> **TASK ITEM**: Reproduce verbatim the lines of the material below, starting at the line with "Instruction: Switch the" and ending at the line with "Select Screen Time", both inclusive; skip the rest.
------------------------------------------------------------
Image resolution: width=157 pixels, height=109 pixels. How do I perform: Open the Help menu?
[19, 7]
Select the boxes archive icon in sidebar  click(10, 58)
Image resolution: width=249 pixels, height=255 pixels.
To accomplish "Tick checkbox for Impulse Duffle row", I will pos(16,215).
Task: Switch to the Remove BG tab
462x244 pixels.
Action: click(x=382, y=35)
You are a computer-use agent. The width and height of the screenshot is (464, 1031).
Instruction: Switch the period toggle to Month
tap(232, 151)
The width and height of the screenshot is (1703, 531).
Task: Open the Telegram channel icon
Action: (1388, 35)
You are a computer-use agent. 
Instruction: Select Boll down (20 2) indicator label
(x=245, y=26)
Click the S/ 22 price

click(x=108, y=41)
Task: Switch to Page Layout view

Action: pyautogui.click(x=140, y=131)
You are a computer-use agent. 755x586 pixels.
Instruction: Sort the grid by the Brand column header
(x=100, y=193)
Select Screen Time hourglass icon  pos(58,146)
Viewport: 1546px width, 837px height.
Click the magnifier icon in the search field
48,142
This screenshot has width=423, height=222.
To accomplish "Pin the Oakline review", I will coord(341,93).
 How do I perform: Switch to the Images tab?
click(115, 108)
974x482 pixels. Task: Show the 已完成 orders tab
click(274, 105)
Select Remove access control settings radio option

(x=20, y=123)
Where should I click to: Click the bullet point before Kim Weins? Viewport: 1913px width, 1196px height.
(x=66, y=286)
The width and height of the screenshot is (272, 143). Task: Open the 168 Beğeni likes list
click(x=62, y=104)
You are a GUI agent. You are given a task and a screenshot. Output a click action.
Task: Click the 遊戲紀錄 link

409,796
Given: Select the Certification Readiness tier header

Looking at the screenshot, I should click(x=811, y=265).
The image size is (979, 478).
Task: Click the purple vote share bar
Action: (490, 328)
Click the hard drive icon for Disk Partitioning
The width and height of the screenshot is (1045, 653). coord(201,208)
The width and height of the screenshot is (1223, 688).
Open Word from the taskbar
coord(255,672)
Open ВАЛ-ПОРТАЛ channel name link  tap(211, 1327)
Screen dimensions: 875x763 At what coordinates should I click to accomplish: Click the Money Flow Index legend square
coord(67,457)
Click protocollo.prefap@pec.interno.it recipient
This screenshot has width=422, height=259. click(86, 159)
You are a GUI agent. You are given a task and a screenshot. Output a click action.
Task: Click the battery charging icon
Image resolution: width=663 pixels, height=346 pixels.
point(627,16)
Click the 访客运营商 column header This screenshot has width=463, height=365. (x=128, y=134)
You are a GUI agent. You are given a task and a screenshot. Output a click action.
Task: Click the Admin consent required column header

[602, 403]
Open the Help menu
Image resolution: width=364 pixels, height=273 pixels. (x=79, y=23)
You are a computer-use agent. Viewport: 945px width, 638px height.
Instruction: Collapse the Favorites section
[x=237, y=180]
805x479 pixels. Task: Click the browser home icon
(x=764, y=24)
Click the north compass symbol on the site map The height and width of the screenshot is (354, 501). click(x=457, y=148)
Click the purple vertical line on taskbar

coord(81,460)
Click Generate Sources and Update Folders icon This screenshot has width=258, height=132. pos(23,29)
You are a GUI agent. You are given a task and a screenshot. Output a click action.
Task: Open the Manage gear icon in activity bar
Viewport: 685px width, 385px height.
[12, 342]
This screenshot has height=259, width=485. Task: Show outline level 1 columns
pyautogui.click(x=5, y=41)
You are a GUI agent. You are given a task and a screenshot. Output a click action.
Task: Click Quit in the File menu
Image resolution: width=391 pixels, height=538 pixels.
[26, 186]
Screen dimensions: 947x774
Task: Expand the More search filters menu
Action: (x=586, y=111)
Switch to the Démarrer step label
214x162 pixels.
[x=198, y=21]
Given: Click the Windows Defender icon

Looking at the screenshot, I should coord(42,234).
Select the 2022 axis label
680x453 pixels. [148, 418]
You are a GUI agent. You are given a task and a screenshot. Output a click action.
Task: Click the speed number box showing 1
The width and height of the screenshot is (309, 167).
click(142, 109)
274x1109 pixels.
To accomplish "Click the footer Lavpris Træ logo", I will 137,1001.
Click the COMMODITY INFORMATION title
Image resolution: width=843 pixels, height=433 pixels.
------------------------------------------------------------
> **EXERCISE RESPONSE**:
Instruction: Switch the period toggle to Month
tap(232, 151)
The width and height of the screenshot is (1703, 531).
Task: Open the Telegram channel icon
Action: (1388, 35)
You are a computer-use agent. 
Instruction: Select Boll down (20 2) indicator label
(x=245, y=26)
Click the S/ 22 price

click(x=108, y=41)
Task: Switch to Page Layout view

Action: pyautogui.click(x=140, y=131)
You are a computer-use agent. 755x586 pixels.
Instruction: Sort the grid by the Brand column header
(x=100, y=193)
Select Screen Time hourglass icon  pos(58,146)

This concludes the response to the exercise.